(Listed entries begins)

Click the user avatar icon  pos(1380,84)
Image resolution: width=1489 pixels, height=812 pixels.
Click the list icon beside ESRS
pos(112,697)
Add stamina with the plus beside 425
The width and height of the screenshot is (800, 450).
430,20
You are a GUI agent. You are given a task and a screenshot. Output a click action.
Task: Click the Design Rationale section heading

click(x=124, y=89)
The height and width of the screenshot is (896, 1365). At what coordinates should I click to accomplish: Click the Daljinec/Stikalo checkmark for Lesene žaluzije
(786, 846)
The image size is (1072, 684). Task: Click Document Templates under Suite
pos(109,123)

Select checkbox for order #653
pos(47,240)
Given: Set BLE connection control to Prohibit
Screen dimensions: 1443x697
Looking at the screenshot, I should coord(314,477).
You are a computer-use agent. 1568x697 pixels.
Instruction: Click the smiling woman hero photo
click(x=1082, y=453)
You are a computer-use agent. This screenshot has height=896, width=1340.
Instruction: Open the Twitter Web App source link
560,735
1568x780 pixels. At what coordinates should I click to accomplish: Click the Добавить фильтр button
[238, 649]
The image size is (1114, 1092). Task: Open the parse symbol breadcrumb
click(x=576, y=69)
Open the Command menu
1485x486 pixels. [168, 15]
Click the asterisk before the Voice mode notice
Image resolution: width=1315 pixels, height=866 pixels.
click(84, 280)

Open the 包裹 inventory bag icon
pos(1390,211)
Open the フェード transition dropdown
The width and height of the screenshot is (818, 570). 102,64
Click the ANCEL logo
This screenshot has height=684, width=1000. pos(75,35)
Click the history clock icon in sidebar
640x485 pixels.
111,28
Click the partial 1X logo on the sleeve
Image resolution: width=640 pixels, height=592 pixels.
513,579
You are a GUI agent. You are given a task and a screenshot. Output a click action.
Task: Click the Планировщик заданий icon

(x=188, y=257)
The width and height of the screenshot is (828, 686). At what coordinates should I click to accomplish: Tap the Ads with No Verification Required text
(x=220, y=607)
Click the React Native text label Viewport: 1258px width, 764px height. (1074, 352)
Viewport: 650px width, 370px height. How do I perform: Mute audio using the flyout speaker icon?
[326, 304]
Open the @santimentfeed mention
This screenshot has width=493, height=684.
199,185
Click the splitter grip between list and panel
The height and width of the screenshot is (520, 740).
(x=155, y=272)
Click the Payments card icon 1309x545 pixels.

(Listed entries ends)

**Aim of the task**
Everything in the listing should be set down again exactly.

**Answer to this exercise**
Click the user avatar icon  pos(1380,84)
Image resolution: width=1489 pixels, height=812 pixels.
Click the list icon beside ESRS
pos(112,697)
Add stamina with the plus beside 425
The width and height of the screenshot is (800, 450).
430,20
You are a GUI agent. You are given a task and a screenshot. Output a click action.
Task: Click the Design Rationale section heading

click(x=124, y=89)
The height and width of the screenshot is (896, 1365). At what coordinates should I click to accomplish: Click the Daljinec/Stikalo checkmark for Lesene žaluzije
(786, 846)
The image size is (1072, 684). Task: Click Document Templates under Suite
pos(109,123)

Select checkbox for order #653
pos(47,240)
Given: Set BLE connection control to Prohibit
Screen dimensions: 1443x697
Looking at the screenshot, I should coord(314,477).
You are a computer-use agent. 1568x697 pixels.
Instruction: Click the smiling woman hero photo
click(x=1082, y=453)
You are a computer-use agent. This screenshot has height=896, width=1340.
Instruction: Open the Twitter Web App source link
560,735
1568x780 pixels. At what coordinates should I click to accomplish: Click the Добавить фильтр button
[238, 649]
The image size is (1114, 1092). Task: Open the parse symbol breadcrumb
click(x=576, y=69)
Open the Command menu
1485x486 pixels. [168, 15]
Click the asterisk before the Voice mode notice
Image resolution: width=1315 pixels, height=866 pixels.
click(84, 280)

Open the 包裹 inventory bag icon
pos(1390,211)
Open the フェード transition dropdown
The width and height of the screenshot is (818, 570). 102,64
Click the ANCEL logo
This screenshot has height=684, width=1000. pos(75,35)
Click the history clock icon in sidebar
640x485 pixels.
111,28
Click the partial 1X logo on the sleeve
Image resolution: width=640 pixels, height=592 pixels.
513,579
You are a GUI agent. You are given a task and a screenshot. Output a click action.
Task: Click the Планировщик заданий icon

(x=188, y=257)
The width and height of the screenshot is (828, 686). At what coordinates should I click to accomplish: Tap the Ads with No Verification Required text
(x=220, y=607)
Click the React Native text label Viewport: 1258px width, 764px height. (1074, 352)
Viewport: 650px width, 370px height. How do I perform: Mute audio using the flyout speaker icon?
[326, 304]
Open the @santimentfeed mention
This screenshot has width=493, height=684.
199,185
Click the splitter grip between list and panel
The height and width of the screenshot is (520, 740).
(x=155, y=272)
Click the Payments card icon 1309x545 pixels.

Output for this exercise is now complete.